Leslie Basham: As a five-year-old, Nancy Stafford loved her ballet class . . . until she overheard these words from her teacher: “The girls are doing beautifully, except for that little Stafford girl. She’s the most clumsy, awkward child I’ve ever seen.”

Nancy Stafford: And that was the day that I think a lie lodged in my little heart that said, “You’re ugly, you’re clumsy, who do you think you are? You don’t have any value and worth. Nobody wants you.”

Leslie: This is Revive Our Hearts with Nancy DeMoss Wolgemuth, author of Lies Women Believe, for Friday, September 15, 2017. 

Nancy DeMoss Wolgemuth: A few years ago I was attending the National Religious Broadcasters convention. I stepped into a program already in process. It was an awards presentation, as I recall, and I saw a woman speaking. I didn’t recognize her; I had never met her before. Her face was projected on a large screen.
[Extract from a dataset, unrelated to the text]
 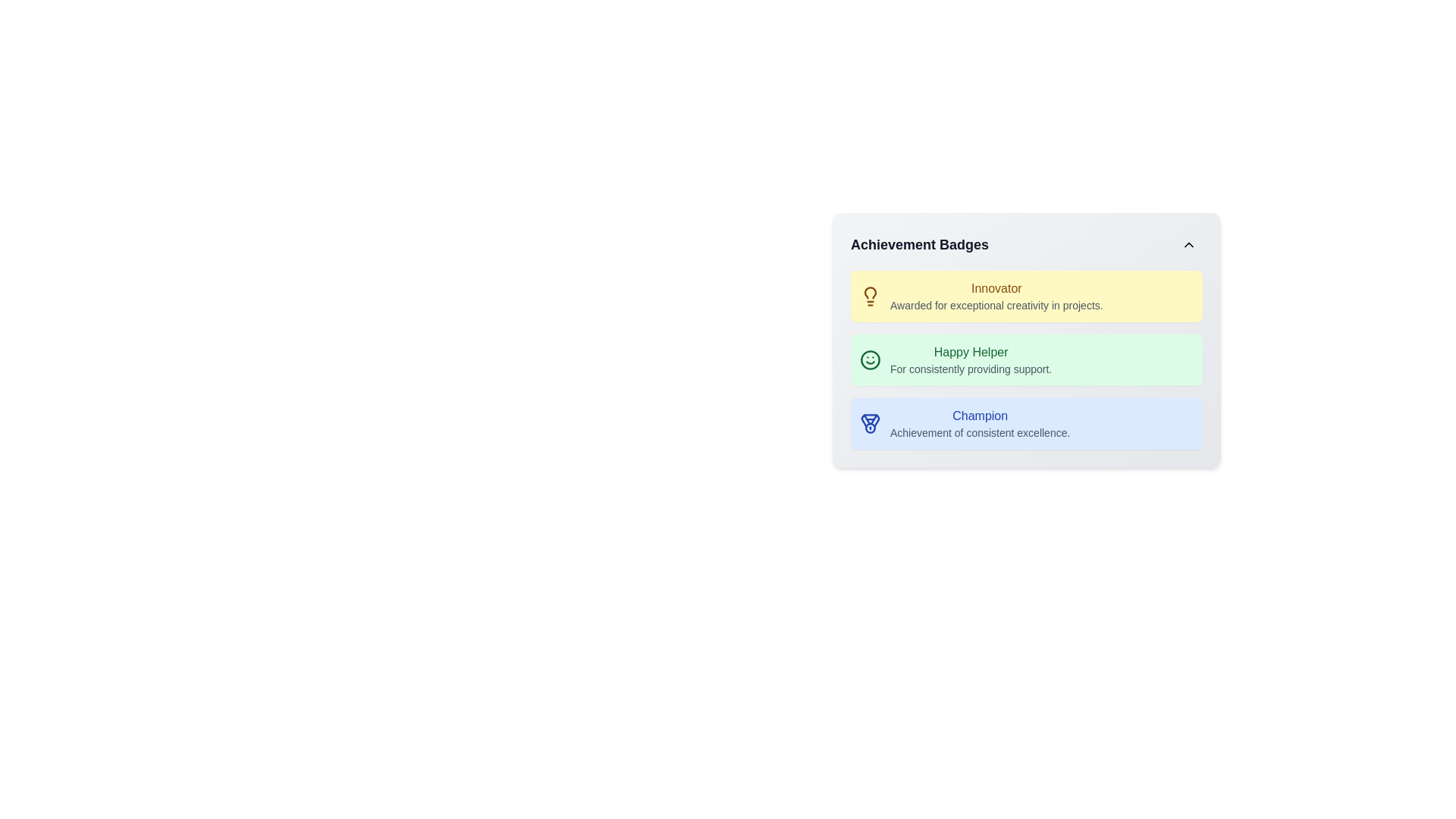 What do you see at coordinates (1026, 424) in the screenshot?
I see `the 'Champion' informational badge, which is the third badge in a vertically stacked list, located directly below the 'Happy Helper' badge` at bounding box center [1026, 424].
She was telling a story that, as it unfolded, I realized intersected with the story of my family in a way that was really remarkable. Afterwards, I had the privilege of introducing myself to the woman who had been speaking, and we were able to get acquainted. Now, we have the privilege of sharing her testimony here on Revive Our Hearts.

Her name is Nancy Stafford. Nancy, welcome to Revive Our Hearts.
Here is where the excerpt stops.